━━━━━ Source document ━━━━━

These are a few of my scariest things . . .

I have been challenged by a friend to write more, and to prompt me (and a few others) she gave us assignments. This week, every day I am supposed to write something, anything, on what scares me. All day today I have been ducking the assignment, because it's so personal for me. But I promised, so here goes . . .


I have always been a talker. In middle school I talked, trying to impress; in high school I talked to hide my fear; in college I talked because isn't that what college is about? I talked about politics and philosophy and music and art and traveling and dreams and fears. I talked to anyone who would listen, and many who didn't really want to, but had no choice.

Somewhen along the way, I slowed down. I stopped talking during movies. I practiced listening at coffee houses. I began focusing on the unsaid that happens between words. I learned to hear. And I became embarrassed about how much I had spoken. All along I had talked about me and me and me and me. None of the talking had gotten me anywhere. I didn't have many friends. I wasn't invited to parties. So I tried listening. I listened to heartaches and triumphs. I listened to secrets and facts. I listened until people would call me just to to talk, because they knew I would listen.

I felt important when I talked. I felt needed when I listened.

━━━━━ Source excerpt ━━━━━

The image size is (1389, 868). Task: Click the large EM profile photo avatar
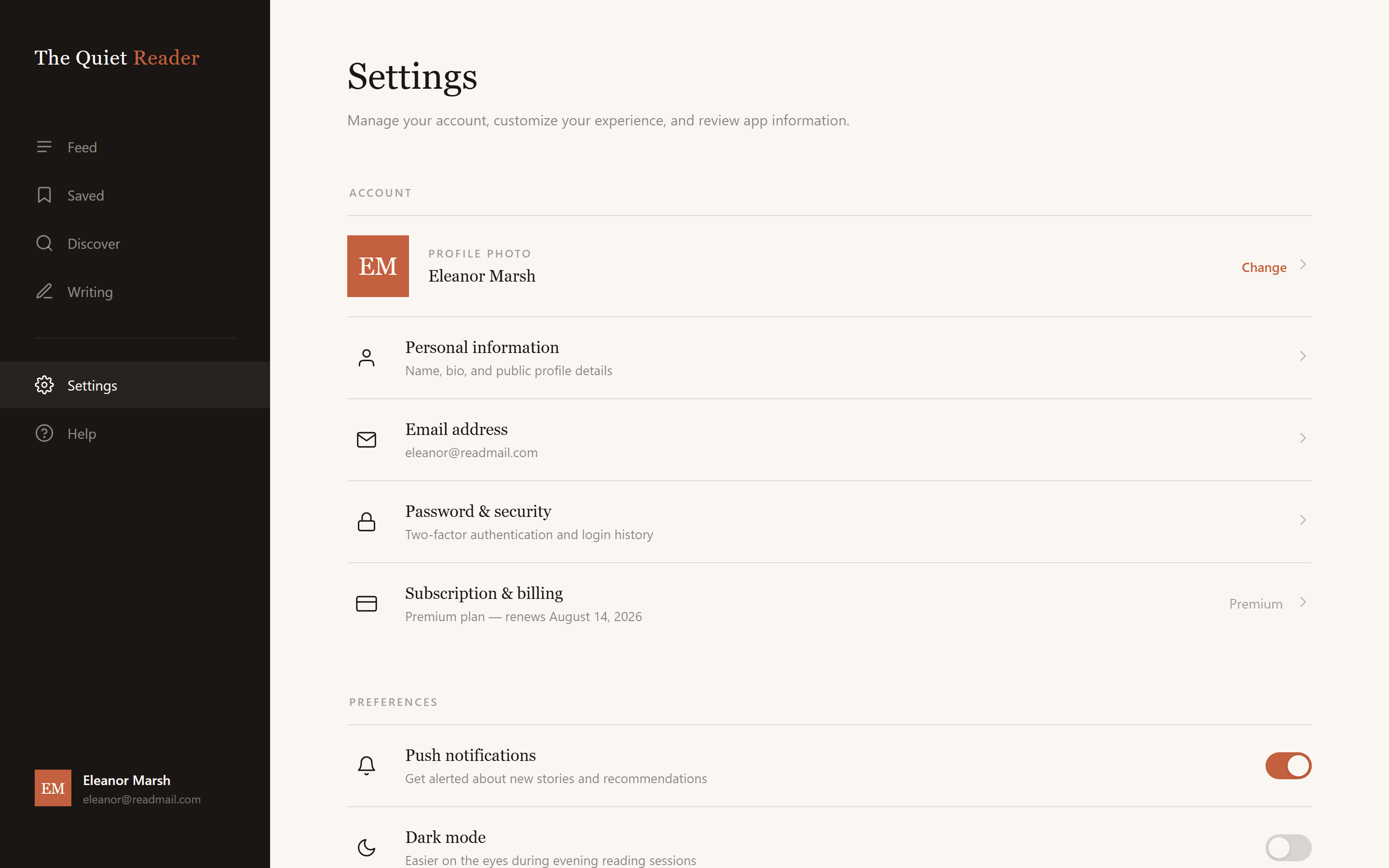point(378,266)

━━━━━

**The task:**
Answer these from the post about talking and listening:
(a) Who challenged the writer to write more?
(b) Where did the writer practice listening?
(c) How did the writer feel when listening?

**Exercise output:**
(a) A friend.
(b) At coffee houses.
(c) Needed.